A document is usually thought of as its contents: the words on the page, the figures in the table, the image in the frame. But a document produced and shared in the ordinary modern way carries more than its visible contents. Beneath the text sits a layer of information about the document itself, recorded automatically, and that layer can be as identifying as anything on the page.
This attached information varies by the kind of file, but the pattern is familiar. A document may carry the name under which a piece of software was registered, the identity of the account that created or last edited it, the dates of its making and revision, and sometimes the device or location involved. A photograph may carry the settings of the camera and, in some cases, the place it was taken. None of this is part of the visible content, and most people who create such files are not thinking about it.
The consequence is that a document can disclose its own origin. A file shared on the understanding that it is anonymous, or that it came from one source rather than another, may quietly contradict that understanding through the information attached beneath it. The text says one thing; the layer beneath it says who made it, and when, and with what.

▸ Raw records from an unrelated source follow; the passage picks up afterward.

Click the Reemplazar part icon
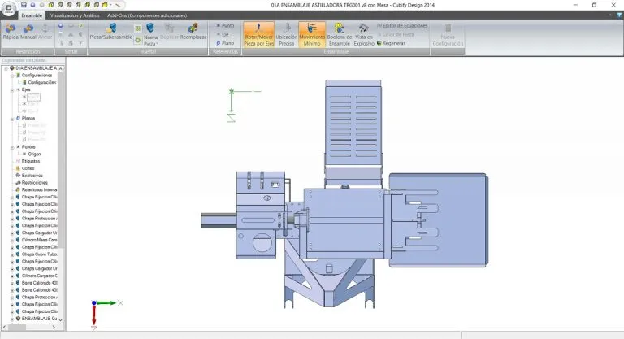Screen dimensions: 624x339 point(193,33)
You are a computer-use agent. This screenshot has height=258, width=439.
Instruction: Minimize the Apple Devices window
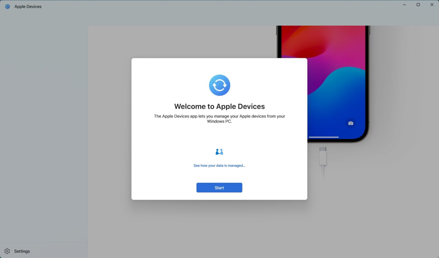[x=404, y=4]
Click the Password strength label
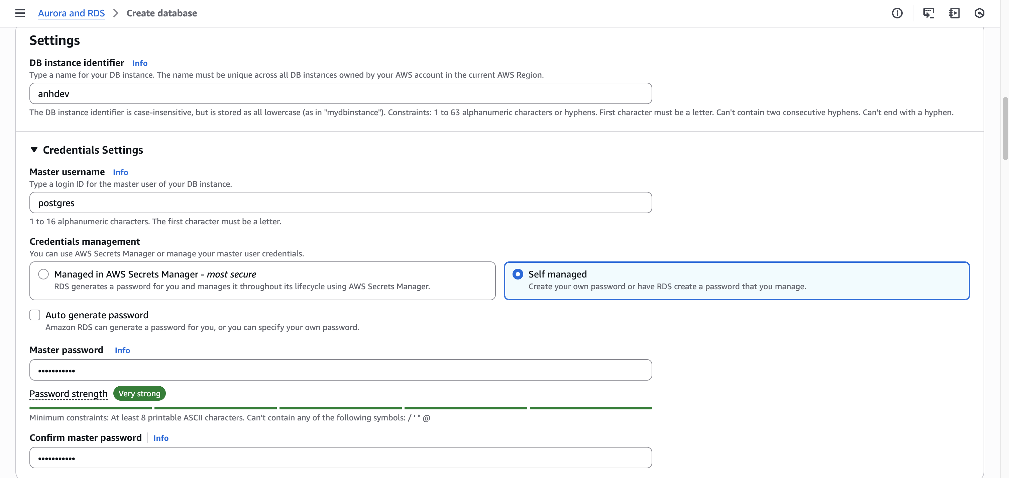This screenshot has height=478, width=1009. [69, 394]
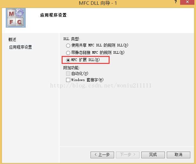This screenshot has height=164, width=196.
Task: Click the help question mark icon
Action: point(176,2)
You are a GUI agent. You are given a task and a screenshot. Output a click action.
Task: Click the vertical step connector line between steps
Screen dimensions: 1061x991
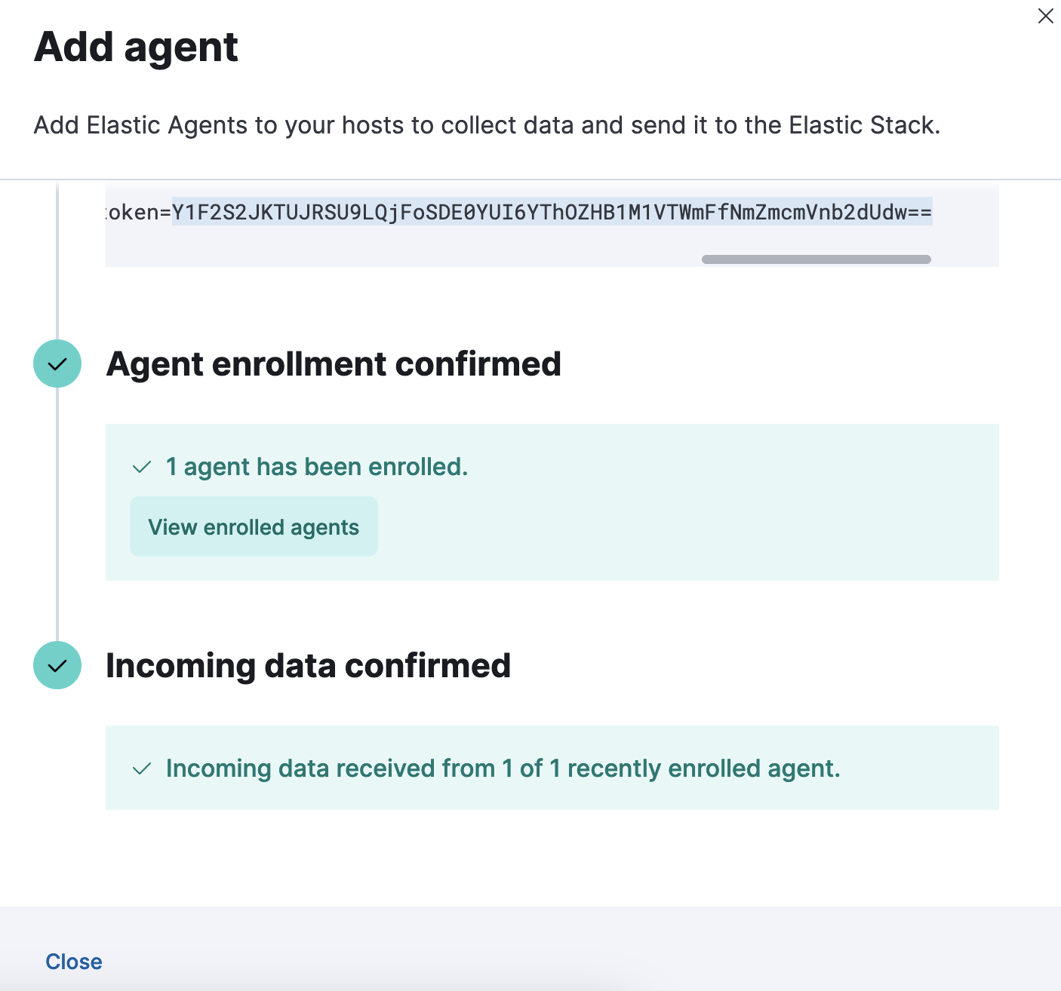point(57,513)
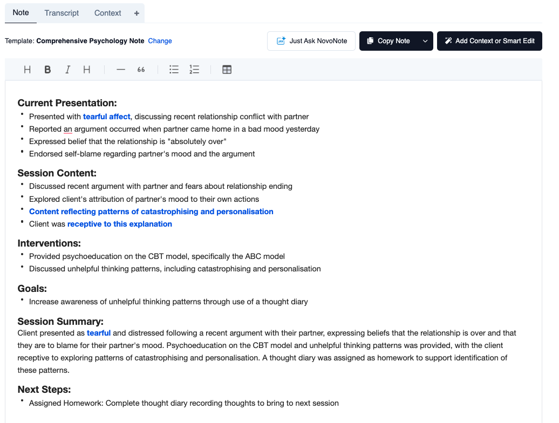Create a bulleted list
Viewport: 559px width, 423px height.
pyautogui.click(x=174, y=70)
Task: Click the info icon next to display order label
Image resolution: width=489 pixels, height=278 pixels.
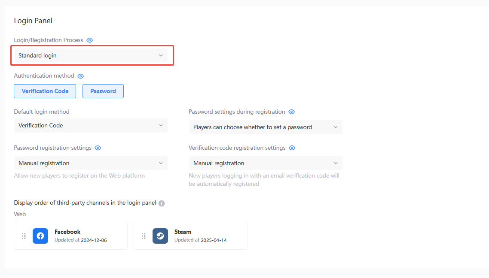Action: tap(161, 203)
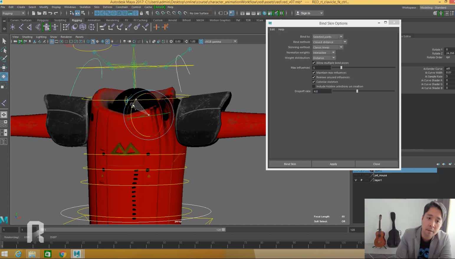Uncheck Allow multiple bind poses
This screenshot has height=259, width=455.
[314, 63]
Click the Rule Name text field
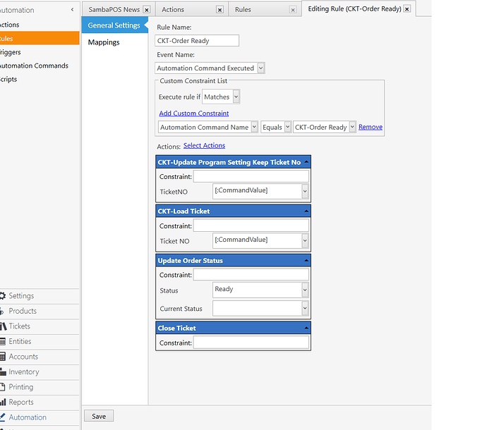Image resolution: width=487 pixels, height=430 pixels. [x=198, y=41]
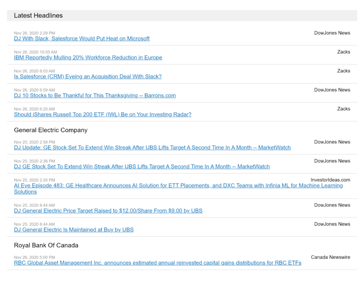The width and height of the screenshot is (360, 286).
Task: Click the Nov 26, 2020 5:00 PM timestamp
Action: coord(34,257)
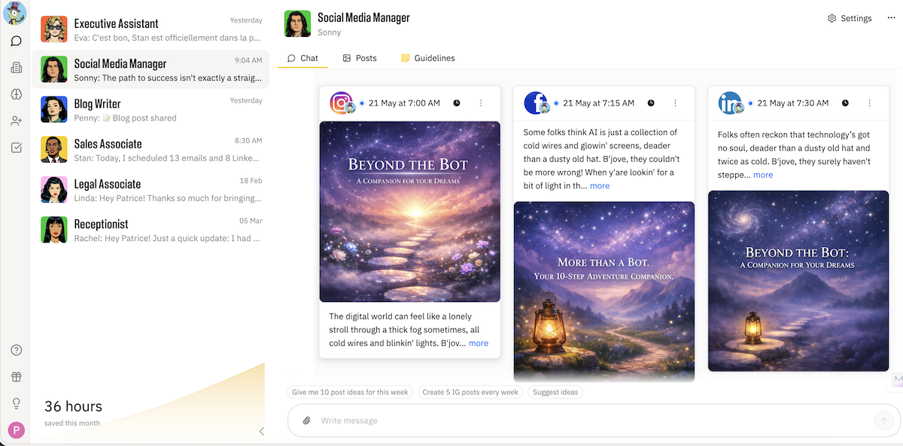Click the clock icon on Instagram post
Screen dimensions: 903x446
pyautogui.click(x=457, y=103)
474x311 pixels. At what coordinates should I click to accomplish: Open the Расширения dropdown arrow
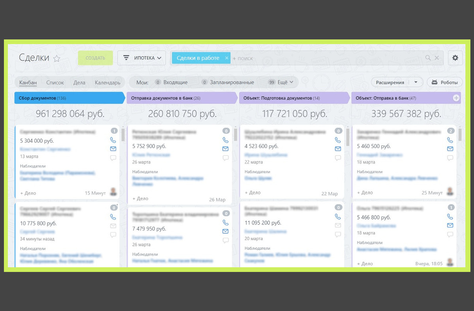(x=416, y=82)
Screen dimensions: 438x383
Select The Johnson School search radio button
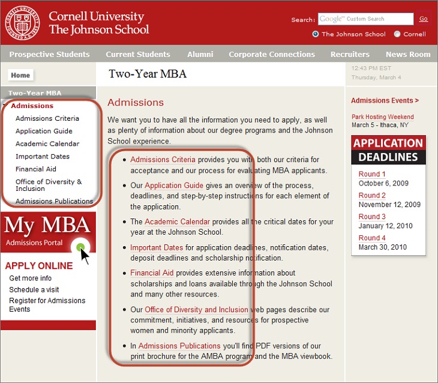tap(316, 34)
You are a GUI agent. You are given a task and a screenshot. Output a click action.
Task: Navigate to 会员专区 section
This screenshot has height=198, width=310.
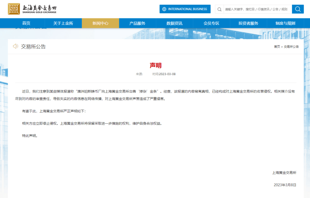[x=211, y=23]
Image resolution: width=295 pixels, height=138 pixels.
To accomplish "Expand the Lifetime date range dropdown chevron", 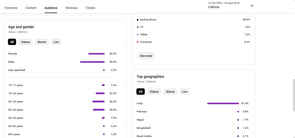I will (x=252, y=6).
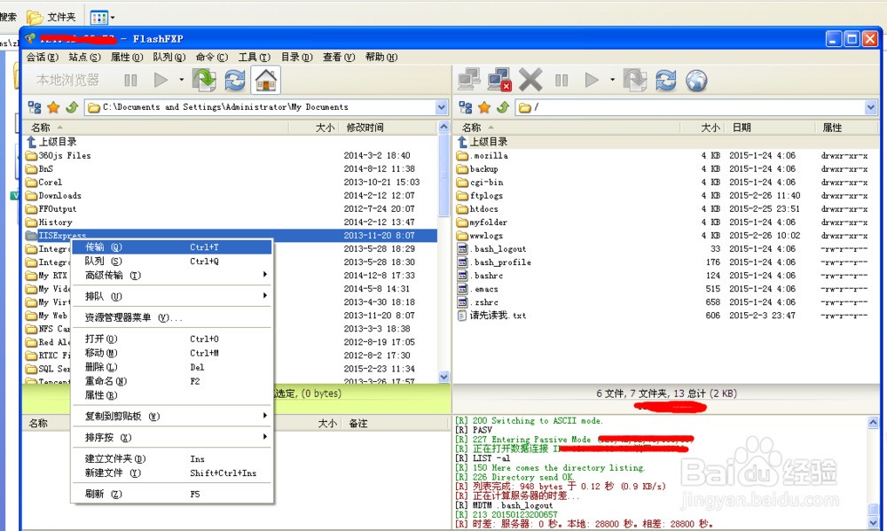This screenshot has height=531, width=887.
Task: Open the home directory icon on local toolbar
Action: tap(266, 80)
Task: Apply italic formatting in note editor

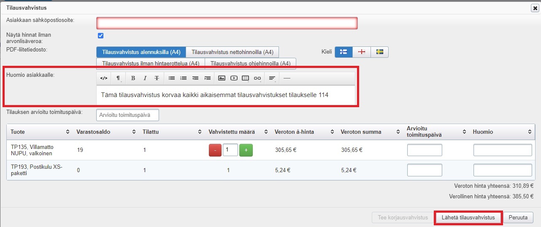Action: tap(145, 78)
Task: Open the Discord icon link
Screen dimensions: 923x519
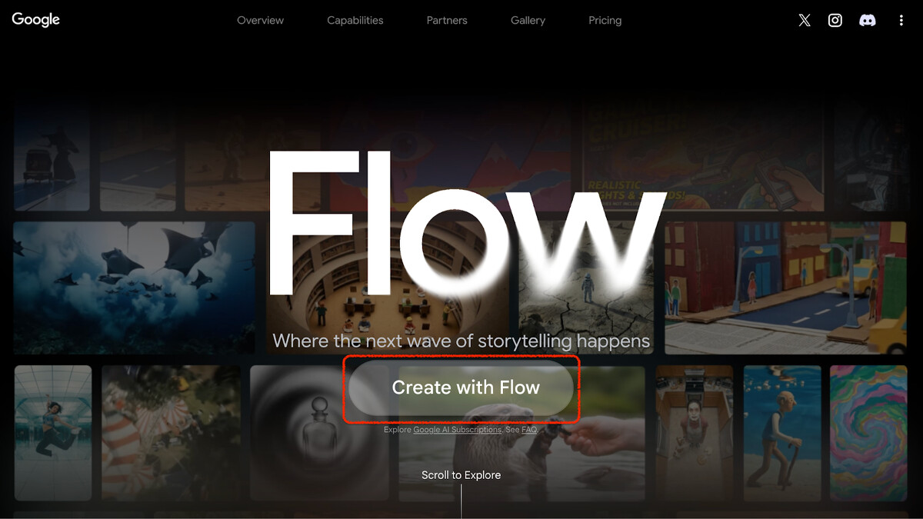Action: 868,21
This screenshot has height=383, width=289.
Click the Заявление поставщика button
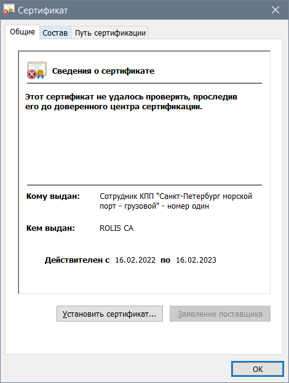point(220,314)
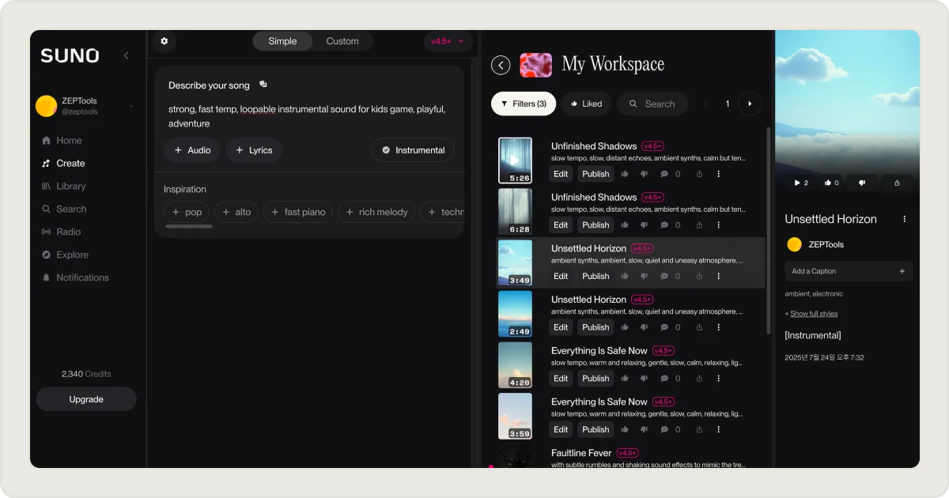Viewport: 949px width, 498px height.
Task: Click the Upgrade button
Action: pos(86,399)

This matters in two directions. It means that documents a person sends out may be carrying more than the person intends, identifying them or their circumstances to a recipient who thinks to look. And it means that documents a person receives can be examined in the same way, which is a capability worth knowing exists, whether one is the sender or the subject.
The information is not malicious and not hidden in any sinister sense. It is recorded for practical reasons, to help software manage files, and it is simply not displayed. But not displayed is not the same as not present, and a person careful about their exposure should know that the documents passing through their hands are rarely as silent about their origins as they appear.
The practical discipline is modest. It is to be aware that files carry this layer, to understand which kinds carry what, and to attend to it before a document leaves one's control, particularly a document whose value depends on discretion about where it came from. A document is a more talkative object than it looks, and the part that talks most plainly is the part one cannot see.